Segment Start: Document passage

Eating & Drinking

WHY EAT OUT? Shawna Wagman on The New Rules For Eating Out

This article first appeared as part of The Encyclopedia of Eating Now in our Winter 2014 issue.

Why eat out? It’s a question that challenges assumptions and calls restaurateurs to make their pitch, which is exactly what Shawna Wagman was trying to do when she invited five insiders from the city’s foodie scene to gather at Urban Element earlier this year. As Wagman wrote in her introduction, cooking for chefs — and probing them with questions about the industry — was an exhilarating and frightening experiment. In fact, the same words might be used to describe running a restaurant. This past year was a particularly tough one for the industry, but hard economic times don’t appear to be stifling the creativity in our city’s kitchens. While many were saddened to see the end of Domus, this year also saw the opening of five new restaurants on Bank Street alone. So it would seem Ottawans have plenty of answers to the question on our cover.

Segment End: Document passage

Using the information -
1. List every place the eating-out article names, counting venues and streets.
2. In the eating-out article, restate the part that begins at the words "WHY EAT OUT? Shawna" and stops after "Winter 2014 issue.", changing "Shawna Wagman" to "the author".

Segment Start: Records

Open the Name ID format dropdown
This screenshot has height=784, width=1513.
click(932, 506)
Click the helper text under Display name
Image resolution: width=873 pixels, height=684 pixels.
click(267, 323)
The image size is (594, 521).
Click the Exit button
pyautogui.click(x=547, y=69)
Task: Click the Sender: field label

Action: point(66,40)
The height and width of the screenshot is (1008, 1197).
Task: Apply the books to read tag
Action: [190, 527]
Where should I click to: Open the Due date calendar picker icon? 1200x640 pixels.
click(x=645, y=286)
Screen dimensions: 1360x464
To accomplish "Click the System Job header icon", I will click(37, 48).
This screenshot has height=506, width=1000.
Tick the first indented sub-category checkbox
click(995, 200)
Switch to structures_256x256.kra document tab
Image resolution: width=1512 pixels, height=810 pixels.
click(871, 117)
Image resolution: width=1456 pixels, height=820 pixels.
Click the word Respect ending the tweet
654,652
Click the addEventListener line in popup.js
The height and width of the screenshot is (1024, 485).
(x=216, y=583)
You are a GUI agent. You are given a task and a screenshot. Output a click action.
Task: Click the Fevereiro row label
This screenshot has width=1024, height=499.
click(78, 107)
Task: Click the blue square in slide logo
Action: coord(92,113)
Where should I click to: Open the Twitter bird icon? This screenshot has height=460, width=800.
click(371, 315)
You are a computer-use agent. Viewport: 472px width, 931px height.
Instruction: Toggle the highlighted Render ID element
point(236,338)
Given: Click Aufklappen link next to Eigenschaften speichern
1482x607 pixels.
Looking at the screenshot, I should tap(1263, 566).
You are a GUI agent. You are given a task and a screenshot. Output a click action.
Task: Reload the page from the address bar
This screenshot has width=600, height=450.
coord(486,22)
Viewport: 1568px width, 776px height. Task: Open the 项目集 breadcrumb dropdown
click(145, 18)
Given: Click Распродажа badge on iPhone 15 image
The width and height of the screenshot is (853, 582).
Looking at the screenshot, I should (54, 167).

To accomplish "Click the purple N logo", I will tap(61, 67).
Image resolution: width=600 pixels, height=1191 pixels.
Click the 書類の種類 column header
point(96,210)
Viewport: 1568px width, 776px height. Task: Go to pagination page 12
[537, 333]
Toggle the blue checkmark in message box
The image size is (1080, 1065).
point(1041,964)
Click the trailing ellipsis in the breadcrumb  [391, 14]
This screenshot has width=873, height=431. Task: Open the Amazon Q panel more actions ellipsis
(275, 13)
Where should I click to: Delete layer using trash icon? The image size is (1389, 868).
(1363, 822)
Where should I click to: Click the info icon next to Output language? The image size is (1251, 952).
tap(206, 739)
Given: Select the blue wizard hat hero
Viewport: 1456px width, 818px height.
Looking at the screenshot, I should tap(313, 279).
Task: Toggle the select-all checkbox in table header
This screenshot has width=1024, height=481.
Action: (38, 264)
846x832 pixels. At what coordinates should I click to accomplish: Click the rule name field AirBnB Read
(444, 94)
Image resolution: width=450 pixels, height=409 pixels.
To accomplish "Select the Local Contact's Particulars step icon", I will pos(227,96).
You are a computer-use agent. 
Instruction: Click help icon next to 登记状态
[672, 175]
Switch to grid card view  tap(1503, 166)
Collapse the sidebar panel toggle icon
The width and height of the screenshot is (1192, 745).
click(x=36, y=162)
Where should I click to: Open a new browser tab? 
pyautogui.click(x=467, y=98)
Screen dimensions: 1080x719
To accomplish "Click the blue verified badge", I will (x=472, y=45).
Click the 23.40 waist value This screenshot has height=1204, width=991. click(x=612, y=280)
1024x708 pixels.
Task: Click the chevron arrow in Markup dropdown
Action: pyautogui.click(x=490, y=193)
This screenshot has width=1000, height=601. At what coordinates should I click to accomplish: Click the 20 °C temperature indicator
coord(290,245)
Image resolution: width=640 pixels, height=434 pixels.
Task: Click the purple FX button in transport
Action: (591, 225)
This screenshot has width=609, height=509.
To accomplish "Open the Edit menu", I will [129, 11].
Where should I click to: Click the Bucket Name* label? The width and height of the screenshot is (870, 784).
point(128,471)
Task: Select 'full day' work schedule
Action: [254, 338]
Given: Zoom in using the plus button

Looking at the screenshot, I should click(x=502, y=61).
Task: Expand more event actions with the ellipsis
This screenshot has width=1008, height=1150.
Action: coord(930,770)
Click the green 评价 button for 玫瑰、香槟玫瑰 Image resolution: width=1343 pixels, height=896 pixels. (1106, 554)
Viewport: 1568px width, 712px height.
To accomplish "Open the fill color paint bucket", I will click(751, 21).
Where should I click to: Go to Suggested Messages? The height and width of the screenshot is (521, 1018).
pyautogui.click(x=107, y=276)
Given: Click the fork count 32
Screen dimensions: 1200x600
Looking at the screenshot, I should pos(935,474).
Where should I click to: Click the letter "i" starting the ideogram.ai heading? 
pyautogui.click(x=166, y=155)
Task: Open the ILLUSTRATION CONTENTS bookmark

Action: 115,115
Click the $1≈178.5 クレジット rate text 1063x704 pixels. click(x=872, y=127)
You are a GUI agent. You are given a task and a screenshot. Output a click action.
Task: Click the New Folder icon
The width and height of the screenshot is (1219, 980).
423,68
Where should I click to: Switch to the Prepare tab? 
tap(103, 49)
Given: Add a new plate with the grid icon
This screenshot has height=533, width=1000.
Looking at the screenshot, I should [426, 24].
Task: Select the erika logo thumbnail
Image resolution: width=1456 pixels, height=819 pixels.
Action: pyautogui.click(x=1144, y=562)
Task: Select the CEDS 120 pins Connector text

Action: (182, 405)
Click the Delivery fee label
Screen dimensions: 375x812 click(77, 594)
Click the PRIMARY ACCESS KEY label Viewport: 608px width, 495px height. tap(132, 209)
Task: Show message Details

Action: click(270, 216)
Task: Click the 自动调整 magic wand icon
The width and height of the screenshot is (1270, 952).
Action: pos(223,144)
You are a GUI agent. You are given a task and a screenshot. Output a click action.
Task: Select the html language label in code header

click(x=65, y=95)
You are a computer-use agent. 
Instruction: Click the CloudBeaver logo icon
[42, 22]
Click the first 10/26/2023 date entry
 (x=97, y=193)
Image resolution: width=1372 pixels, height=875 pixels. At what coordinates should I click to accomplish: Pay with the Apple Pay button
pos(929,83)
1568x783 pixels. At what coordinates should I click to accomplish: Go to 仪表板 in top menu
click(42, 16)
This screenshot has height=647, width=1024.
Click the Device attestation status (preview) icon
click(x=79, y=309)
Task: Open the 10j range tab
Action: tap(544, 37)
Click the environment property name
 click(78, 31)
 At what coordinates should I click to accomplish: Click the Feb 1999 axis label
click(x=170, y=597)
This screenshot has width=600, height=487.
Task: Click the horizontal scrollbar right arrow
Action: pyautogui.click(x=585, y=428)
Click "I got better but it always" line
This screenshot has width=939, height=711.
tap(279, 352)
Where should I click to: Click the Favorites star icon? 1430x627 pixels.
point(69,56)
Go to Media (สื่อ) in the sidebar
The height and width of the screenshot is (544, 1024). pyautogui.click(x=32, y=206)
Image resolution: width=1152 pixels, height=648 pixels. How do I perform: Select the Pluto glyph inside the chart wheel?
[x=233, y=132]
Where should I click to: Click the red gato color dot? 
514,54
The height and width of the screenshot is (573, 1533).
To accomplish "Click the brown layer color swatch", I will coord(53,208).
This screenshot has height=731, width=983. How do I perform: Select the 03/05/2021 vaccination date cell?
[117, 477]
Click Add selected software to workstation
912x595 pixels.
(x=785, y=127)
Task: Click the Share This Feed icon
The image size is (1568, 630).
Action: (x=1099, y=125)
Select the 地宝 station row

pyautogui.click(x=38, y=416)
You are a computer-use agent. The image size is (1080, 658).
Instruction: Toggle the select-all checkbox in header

Segment End: Records

Solutions to the problems -
1. Urban Element, Domus, Bank Street

2.
WHY EAT OUT? the author on The New Rules For Eating Out

This article first appeared as part of The Encyclopedia of Eating Now in our Winter 2014 issue.